## Start SUPPLIED TEXT

If there’s anyone poised to set our collective food goals, it’s the duo behind celeb-fave meal delivery service Sakara Life. Whitney Tingle and Danielle Duboise, who founded the brand in 2011, built their empire on a set of clear principles: eating a plant-based, rainbow-colored, nutrient-dense diet, all without severe restrictions or calorie counting. For Tingle and Duboise, that’s all embodied in their newest campaign, “No Sacrifices,” which flips the traditional restrictive diet mentality on its head to encourage people to view food as a source of abundance. “‘No sacrifices’ is our anthem for 2019,” says Tingle. “[It] means letting go of the age-old declaration to deprive, restrict, put up walls, and set limits for yourself and instead lean into joy and embrace the yes.” Sign. Us. Up.

We caught up with the founders to get their advice on how to make “no sacrifices” your 2019 mantra and incorporate the philosophy into your own life.

## End SUPPLIED TEXT
## Start RECORDS FOR THIS TASK

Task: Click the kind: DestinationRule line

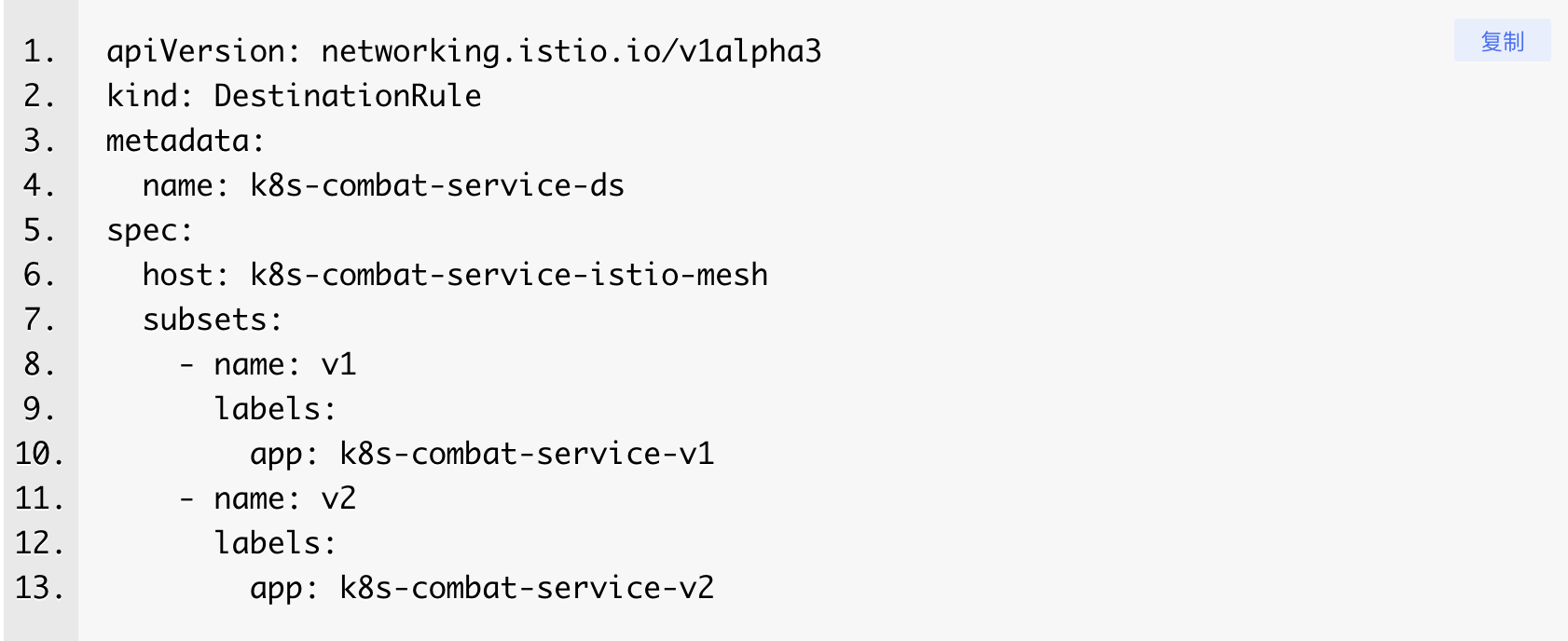Action: tap(294, 95)
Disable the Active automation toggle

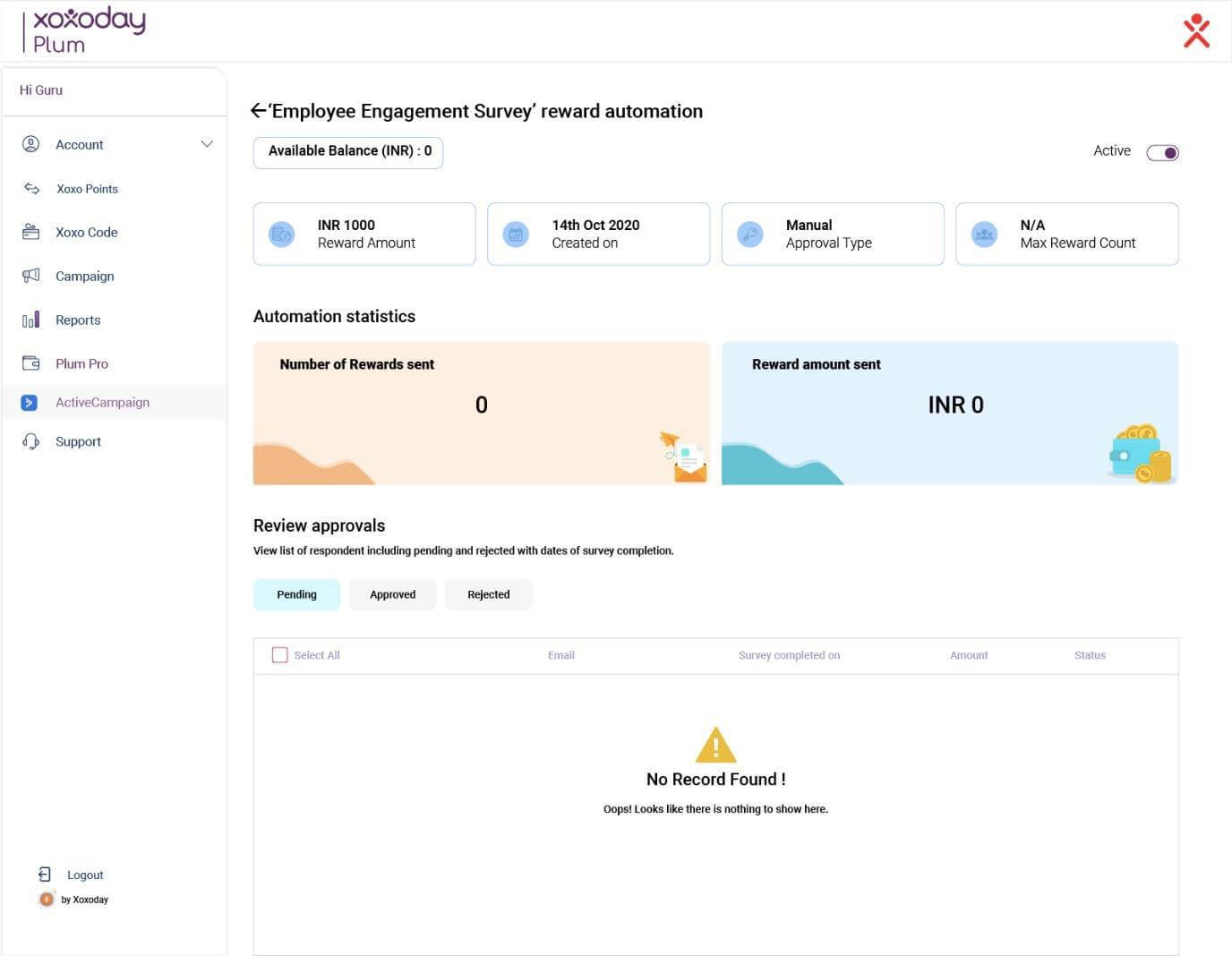(1162, 152)
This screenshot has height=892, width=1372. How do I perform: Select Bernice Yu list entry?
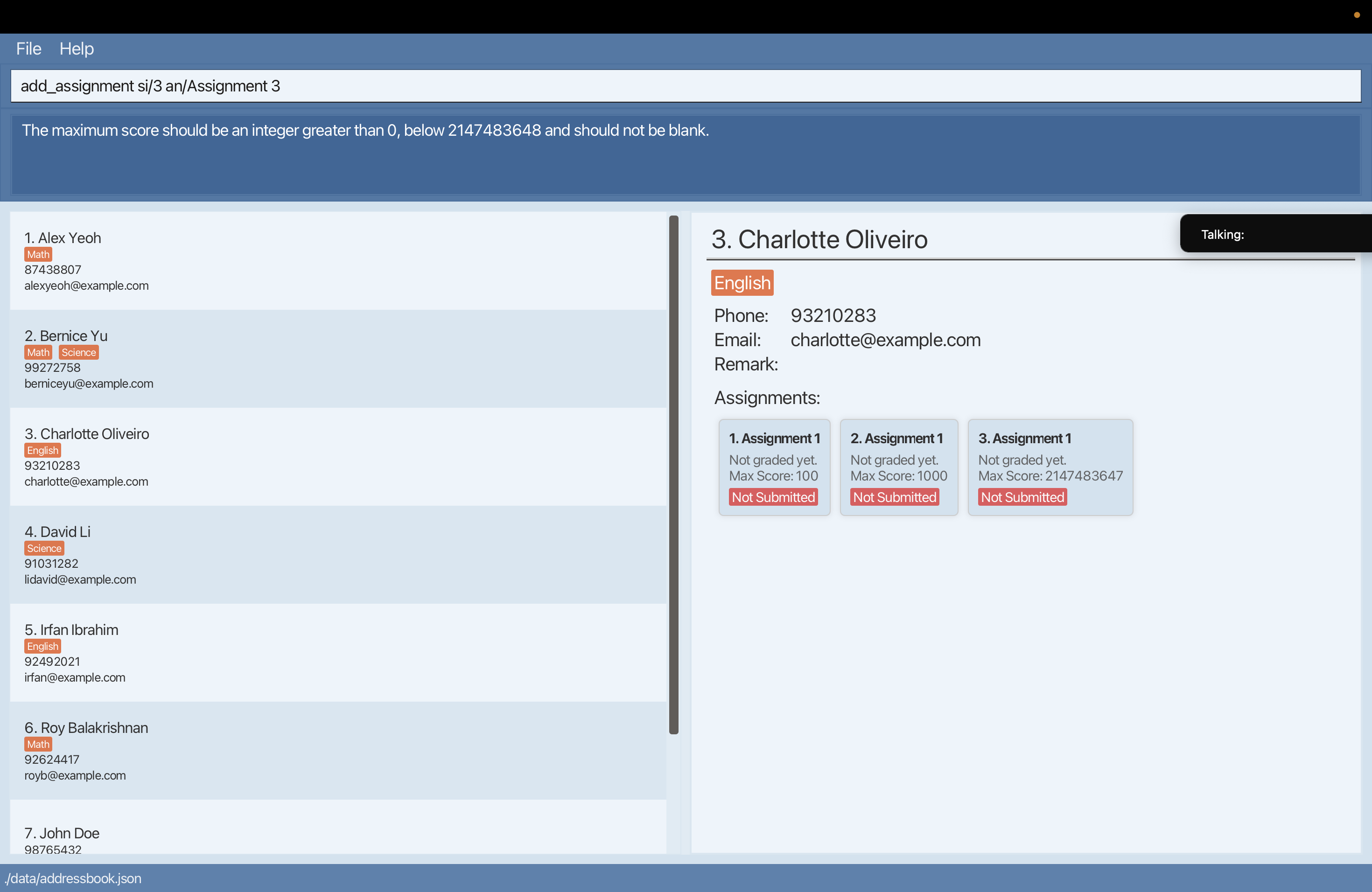(x=337, y=359)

## End RECORDS FOR THIS TASK

> [WRITTEN EXERCISE 1]
According to the passage about the Sakara Life founders, in what year was the brand founded?
> [WRITTEN EXERCISE 2]
Filter the listing to every line containing the string "width", treating uppercase and lowercase as distinct.
The passage and the listing after it are unrelated to each other.

> [WRITTEN REPLY 1]
2011

> [WRITTEN REPLY 2]
This screenshot has height=892, width=1372. How do I perform: Select Bernice Yu list entry?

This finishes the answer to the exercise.